▸ **AIM OF THE TASK**: Write out the records from their beginning through the line containing "Datenschutz (653, 626)", both ends included, reproducing each line without change. Leave the pictures out.

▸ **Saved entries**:
** Begin **
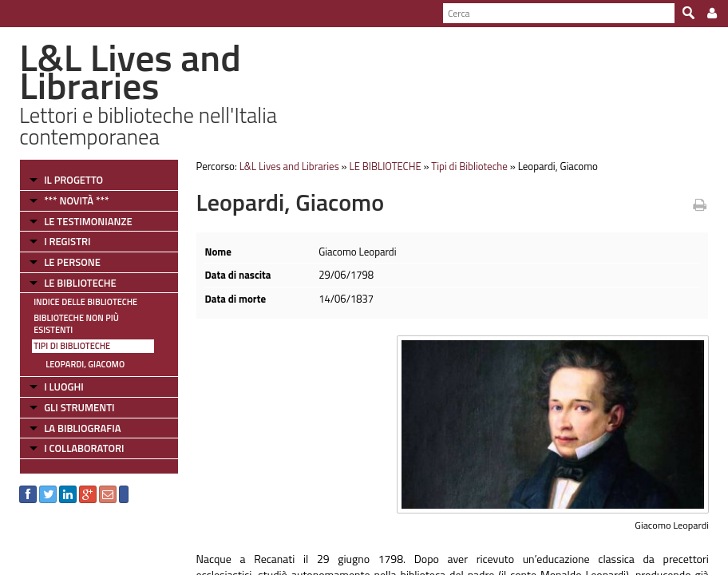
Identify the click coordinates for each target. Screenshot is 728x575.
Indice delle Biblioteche (85, 302)
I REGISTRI (67, 241)
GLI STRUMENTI (79, 407)
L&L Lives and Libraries (289, 166)
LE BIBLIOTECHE (80, 283)
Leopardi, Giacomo (85, 364)
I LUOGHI (64, 387)
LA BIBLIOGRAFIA (82, 428)
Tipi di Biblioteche (72, 346)
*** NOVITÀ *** (76, 200)
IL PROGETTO (73, 180)
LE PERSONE (72, 262)
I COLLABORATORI (84, 448)
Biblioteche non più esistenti (76, 323)
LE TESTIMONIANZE (88, 221)
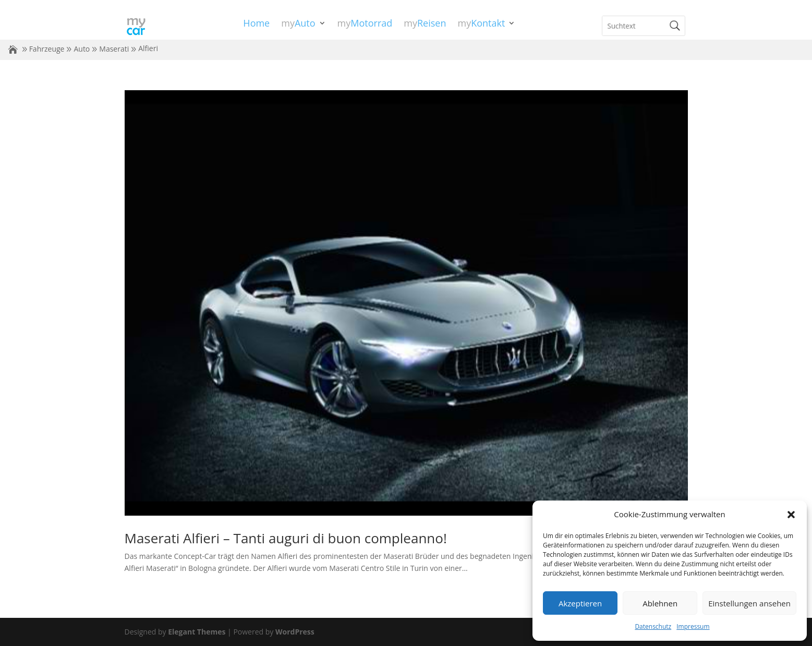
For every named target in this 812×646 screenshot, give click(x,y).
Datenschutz (653, 626)
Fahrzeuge (47, 48)
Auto (81, 48)
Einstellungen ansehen (749, 603)
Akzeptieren (580, 603)
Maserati (114, 48)
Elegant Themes (197, 631)
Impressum (693, 626)
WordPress (295, 631)
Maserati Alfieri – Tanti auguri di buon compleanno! (286, 538)
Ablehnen (660, 603)
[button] (791, 515)
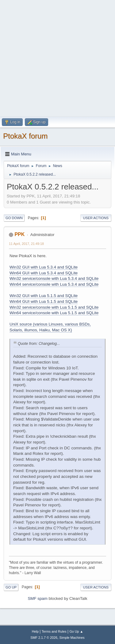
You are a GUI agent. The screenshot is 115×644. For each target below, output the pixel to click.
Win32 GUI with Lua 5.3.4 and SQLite (44, 267)
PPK (19, 234)
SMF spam (37, 598)
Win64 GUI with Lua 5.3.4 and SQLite (44, 273)
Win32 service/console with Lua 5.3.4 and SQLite (54, 278)
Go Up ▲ (76, 631)
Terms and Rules (54, 631)
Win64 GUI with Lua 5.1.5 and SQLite (44, 301)
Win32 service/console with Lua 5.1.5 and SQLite (54, 307)
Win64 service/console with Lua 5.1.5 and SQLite (54, 313)
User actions (96, 218)
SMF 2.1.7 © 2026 (44, 638)
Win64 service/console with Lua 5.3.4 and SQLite (54, 284)
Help (35, 631)
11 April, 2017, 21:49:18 (26, 244)
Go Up (11, 587)
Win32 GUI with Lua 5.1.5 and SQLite (44, 295)
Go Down (14, 218)
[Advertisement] (57, 57)
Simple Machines (72, 638)
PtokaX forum (25, 136)
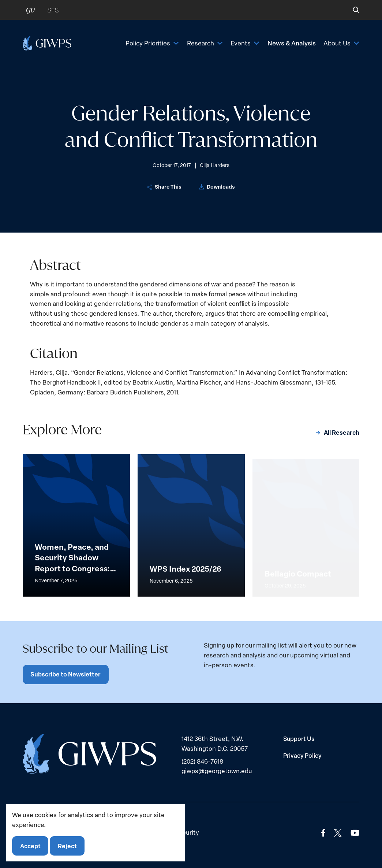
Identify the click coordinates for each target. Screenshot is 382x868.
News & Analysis (292, 43)
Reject (67, 846)
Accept (30, 846)
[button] (351, 10)
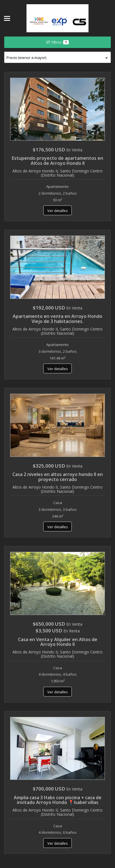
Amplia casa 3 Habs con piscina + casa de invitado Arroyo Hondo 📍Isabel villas (58, 800)
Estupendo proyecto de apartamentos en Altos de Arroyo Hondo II (58, 160)
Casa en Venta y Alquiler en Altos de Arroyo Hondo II (58, 642)
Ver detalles (58, 211)
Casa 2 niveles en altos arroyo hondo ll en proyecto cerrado (58, 477)
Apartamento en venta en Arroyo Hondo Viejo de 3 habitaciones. (58, 319)
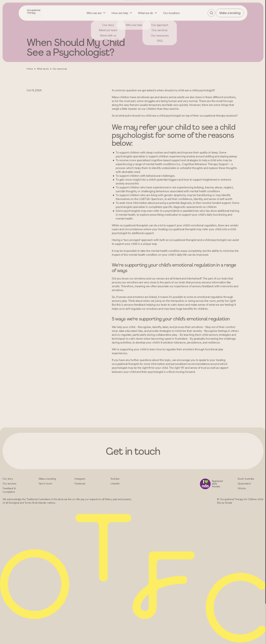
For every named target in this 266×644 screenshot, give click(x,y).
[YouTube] (115, 478)
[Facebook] (80, 484)
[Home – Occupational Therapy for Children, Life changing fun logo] (34, 13)
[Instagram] (80, 478)
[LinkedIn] (115, 484)
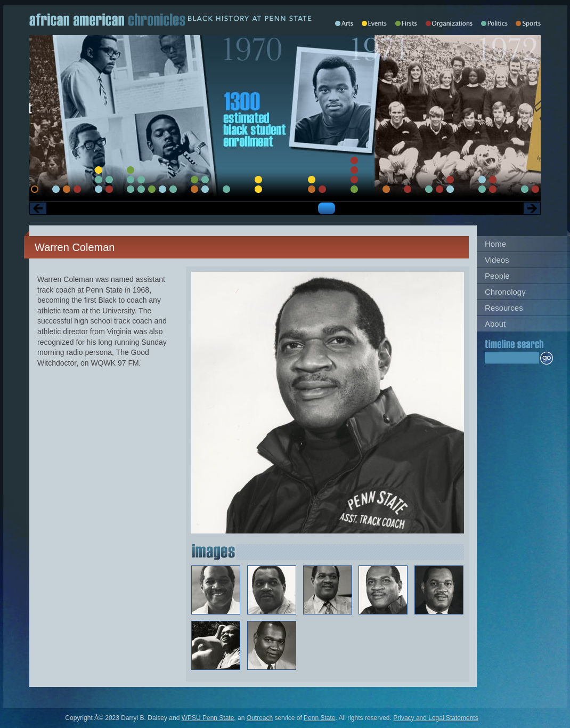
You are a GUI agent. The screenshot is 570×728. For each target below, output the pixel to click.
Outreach (259, 718)
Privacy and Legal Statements (435, 718)
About (495, 323)
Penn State (319, 718)
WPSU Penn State (208, 718)
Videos (497, 260)
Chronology (505, 292)
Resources (504, 308)
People (497, 276)
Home (495, 244)
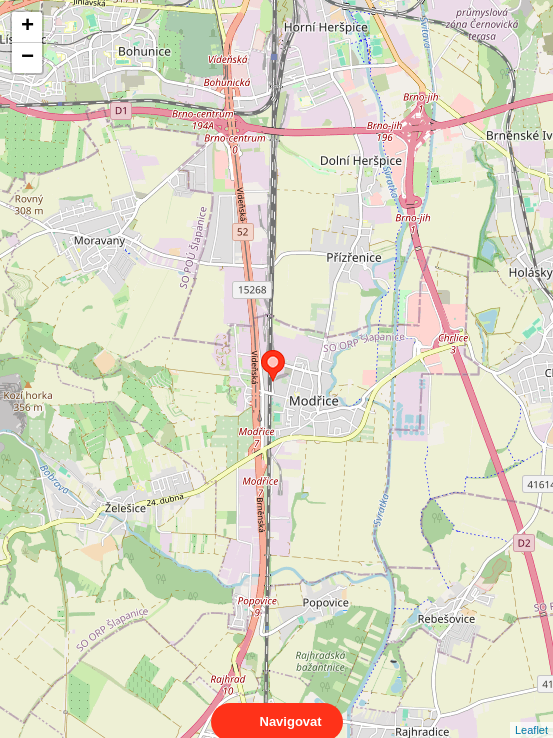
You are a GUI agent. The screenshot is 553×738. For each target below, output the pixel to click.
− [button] (27, 58)
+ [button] (27, 27)
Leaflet (531, 712)
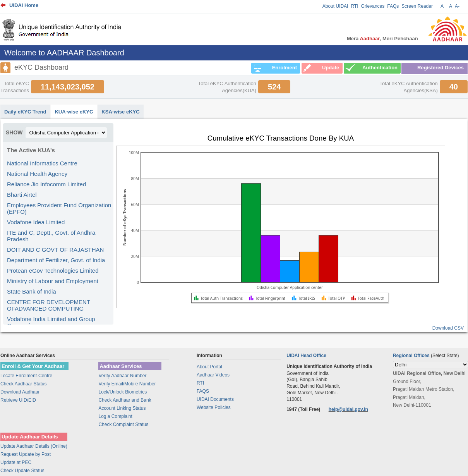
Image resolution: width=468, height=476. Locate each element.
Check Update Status (22, 471)
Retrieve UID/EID (18, 400)
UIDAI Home (24, 5)
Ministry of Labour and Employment (53, 281)
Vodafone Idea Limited (36, 222)
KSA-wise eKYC (120, 112)
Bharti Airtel (22, 194)
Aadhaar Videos (213, 375)
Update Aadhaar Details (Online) (34, 446)
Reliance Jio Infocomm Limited (46, 184)
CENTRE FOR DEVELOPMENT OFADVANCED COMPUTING (48, 305)
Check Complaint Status (123, 424)
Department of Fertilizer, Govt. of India (56, 260)
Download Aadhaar (20, 392)
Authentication (380, 67)
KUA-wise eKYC (74, 112)
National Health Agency (37, 174)
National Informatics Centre (42, 163)
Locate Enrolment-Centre (26, 376)
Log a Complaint (115, 416)
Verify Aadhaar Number (122, 376)
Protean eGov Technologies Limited (53, 270)
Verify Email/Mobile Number (127, 384)
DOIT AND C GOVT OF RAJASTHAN (55, 249)
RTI (354, 6)
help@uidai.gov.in (348, 409)
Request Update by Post (26, 454)
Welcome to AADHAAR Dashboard (64, 53)
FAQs (393, 6)
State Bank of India (31, 291)
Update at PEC (16, 462)
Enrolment (285, 67)
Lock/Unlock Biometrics (122, 392)
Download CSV (448, 328)
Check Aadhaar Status (23, 384)
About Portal (209, 367)
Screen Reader (417, 6)
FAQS (203, 391)
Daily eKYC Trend (25, 112)
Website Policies (214, 407)
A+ (443, 6)
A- (457, 6)
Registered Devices (441, 67)
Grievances (373, 6)
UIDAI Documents (215, 399)
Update (331, 67)
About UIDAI (335, 6)
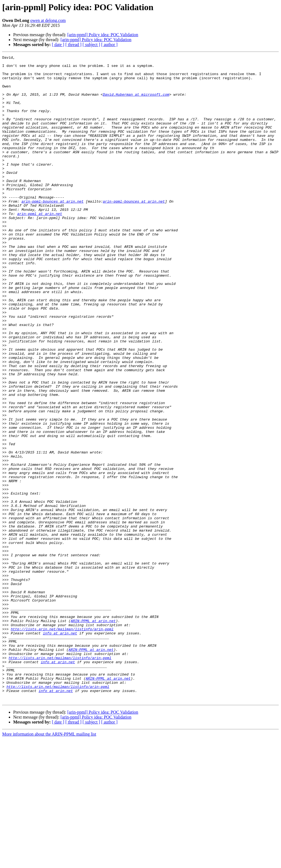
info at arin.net (60, 749)
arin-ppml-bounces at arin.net (52, 231)
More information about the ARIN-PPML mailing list (49, 863)
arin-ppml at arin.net (40, 246)
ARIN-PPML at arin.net (93, 734)
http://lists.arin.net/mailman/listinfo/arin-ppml (62, 744)
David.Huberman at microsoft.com (136, 102)
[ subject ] (91, 44)
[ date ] (58, 44)
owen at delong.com (48, 21)
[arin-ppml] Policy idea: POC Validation (103, 35)
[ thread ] (74, 44)
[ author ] (109, 44)
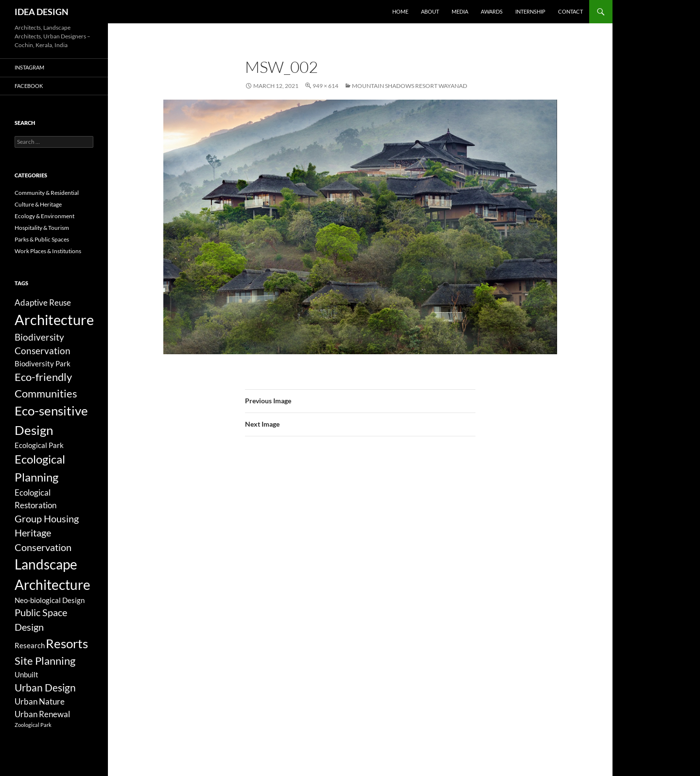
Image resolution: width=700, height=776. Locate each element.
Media (460, 11)
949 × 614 (325, 86)
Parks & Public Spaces (42, 239)
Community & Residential (47, 192)
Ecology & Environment (44, 216)
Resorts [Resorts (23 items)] (67, 643)
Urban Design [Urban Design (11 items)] (45, 688)
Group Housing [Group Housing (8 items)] (47, 518)
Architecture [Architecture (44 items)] (54, 319)
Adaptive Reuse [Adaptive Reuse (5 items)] (43, 302)
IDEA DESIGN (41, 12)
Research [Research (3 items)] (30, 645)
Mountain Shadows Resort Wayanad (409, 86)
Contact (570, 11)
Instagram (29, 67)
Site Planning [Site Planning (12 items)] (45, 660)
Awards (491, 11)
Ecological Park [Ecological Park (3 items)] (39, 445)
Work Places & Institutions (48, 251)
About (430, 11)
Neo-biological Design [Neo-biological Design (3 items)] (50, 600)
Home (400, 11)
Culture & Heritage (38, 204)
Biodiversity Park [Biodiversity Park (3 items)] (42, 363)
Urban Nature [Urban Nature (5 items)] (39, 701)
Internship (530, 11)
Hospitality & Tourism (42, 227)
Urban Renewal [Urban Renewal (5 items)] (42, 714)
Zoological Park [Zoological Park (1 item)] (33, 724)
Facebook (29, 86)
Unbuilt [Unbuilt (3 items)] (26, 674)
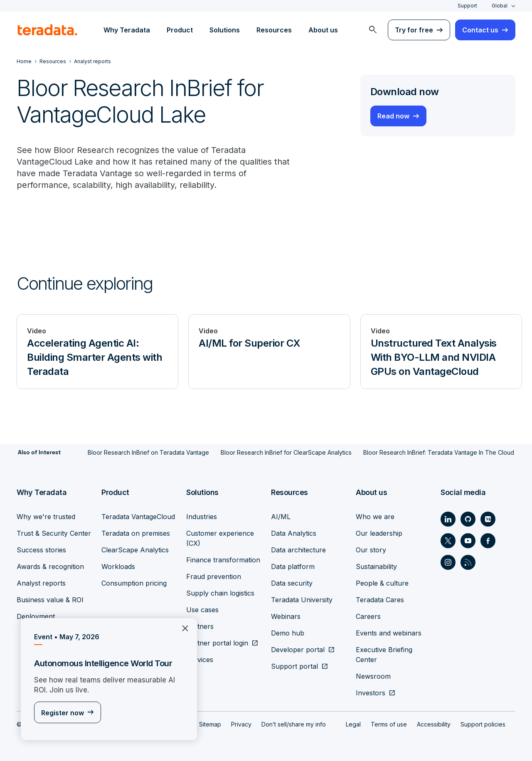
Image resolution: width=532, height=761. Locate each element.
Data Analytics (293, 533)
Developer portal (298, 649)
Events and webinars (389, 633)
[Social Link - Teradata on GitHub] (468, 519)
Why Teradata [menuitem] (127, 30)
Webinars (286, 616)
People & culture (382, 583)
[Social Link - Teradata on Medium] (488, 519)
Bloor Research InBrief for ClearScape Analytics (286, 452)
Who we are (375, 516)
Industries (202, 516)
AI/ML (281, 516)
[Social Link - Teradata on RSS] (468, 562)
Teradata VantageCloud (138, 516)
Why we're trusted (46, 516)
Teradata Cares (380, 599)
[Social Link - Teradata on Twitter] (448, 540)
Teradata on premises (135, 533)
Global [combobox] (500, 5)
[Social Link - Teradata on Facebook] (488, 540)
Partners (200, 626)
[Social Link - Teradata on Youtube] (468, 540)
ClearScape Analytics (135, 549)
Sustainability (376, 566)
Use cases (202, 609)
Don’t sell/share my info (293, 724)
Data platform (293, 566)
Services (200, 659)
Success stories (41, 549)
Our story (371, 549)
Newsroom (373, 676)
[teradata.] (47, 30)
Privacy (241, 724)
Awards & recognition (50, 566)
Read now (393, 116)
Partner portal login (217, 643)
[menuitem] (373, 30)
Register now (62, 713)
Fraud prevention (214, 576)
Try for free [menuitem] (414, 30)
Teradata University (302, 599)
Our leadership (379, 533)
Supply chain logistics (220, 593)
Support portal (294, 666)
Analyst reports (41, 583)
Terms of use (389, 724)
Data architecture (298, 549)
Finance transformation (223, 559)
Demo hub (288, 633)
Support (467, 5)
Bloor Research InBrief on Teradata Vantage (148, 452)
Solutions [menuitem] (224, 30)
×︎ (182, 627)
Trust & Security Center (54, 533)
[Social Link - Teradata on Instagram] (448, 562)
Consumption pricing (134, 583)
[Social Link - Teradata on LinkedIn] (448, 519)
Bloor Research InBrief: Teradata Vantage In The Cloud (438, 452)
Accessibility (433, 724)
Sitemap (210, 724)
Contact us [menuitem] (480, 30)
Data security (292, 583)
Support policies (483, 724)
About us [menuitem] (323, 30)
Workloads (118, 566)
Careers (368, 616)
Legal (353, 724)
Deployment (36, 616)
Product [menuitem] (180, 30)
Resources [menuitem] (274, 30)
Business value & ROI (50, 599)
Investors (370, 692)
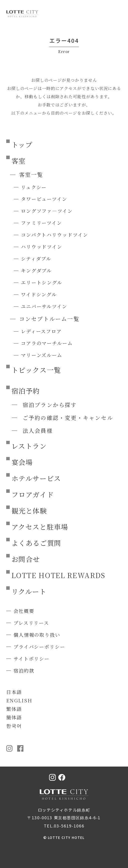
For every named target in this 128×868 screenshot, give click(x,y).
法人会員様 (37, 430)
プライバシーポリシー (39, 647)
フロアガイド (33, 494)
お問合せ (26, 559)
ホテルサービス (36, 478)
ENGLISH (19, 700)
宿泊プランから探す (50, 404)
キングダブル (36, 270)
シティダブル (36, 258)
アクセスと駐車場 (40, 527)
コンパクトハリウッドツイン (54, 235)
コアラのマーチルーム (47, 343)
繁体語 (14, 709)
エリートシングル (42, 282)
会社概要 (24, 611)
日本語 (14, 692)
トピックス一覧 (36, 370)
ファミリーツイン (42, 223)
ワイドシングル (39, 294)
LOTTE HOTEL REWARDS (58, 575)
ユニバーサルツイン (44, 306)
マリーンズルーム (42, 355)
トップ (22, 144)
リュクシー (34, 187)
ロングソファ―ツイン (47, 211)
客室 (19, 160)
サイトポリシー (31, 658)
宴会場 (22, 462)
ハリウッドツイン (42, 247)
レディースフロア (41, 331)
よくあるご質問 (36, 543)
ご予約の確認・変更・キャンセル (68, 417)
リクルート (29, 591)
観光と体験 (29, 510)
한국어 (14, 725)
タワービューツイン (44, 199)
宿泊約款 (24, 671)
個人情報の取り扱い (37, 634)
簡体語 (14, 717)
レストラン (29, 446)
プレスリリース (31, 623)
** End **
▸ **RESPONSE**:
Identify the click coordinates for each target. Screenshot is 728x575.
Indice delle Biblioteche (85, 302)
I REGISTRI (67, 241)
GLI STRUMENTI (79, 407)
L&L Lives and Libraries (289, 166)
LE BIBLIOTECHE (80, 283)
Leopardi, Giacomo (85, 364)
I LUOGHI (64, 387)
LA BIBLIOGRAFIA (82, 428)
Tipi di Biblioteche (72, 346)
*** NOVITÀ *** (76, 200)
IL PROGETTO (73, 180)
LE PERSONE (72, 262)
I COLLABORATORI (84, 448)
Biblioteche non più esistenti (76, 323)
LE TESTIMONIANZE (88, 221)
For every named target in this 812×646 screenshot, give click(x,y).
Datenschutz (653, 626)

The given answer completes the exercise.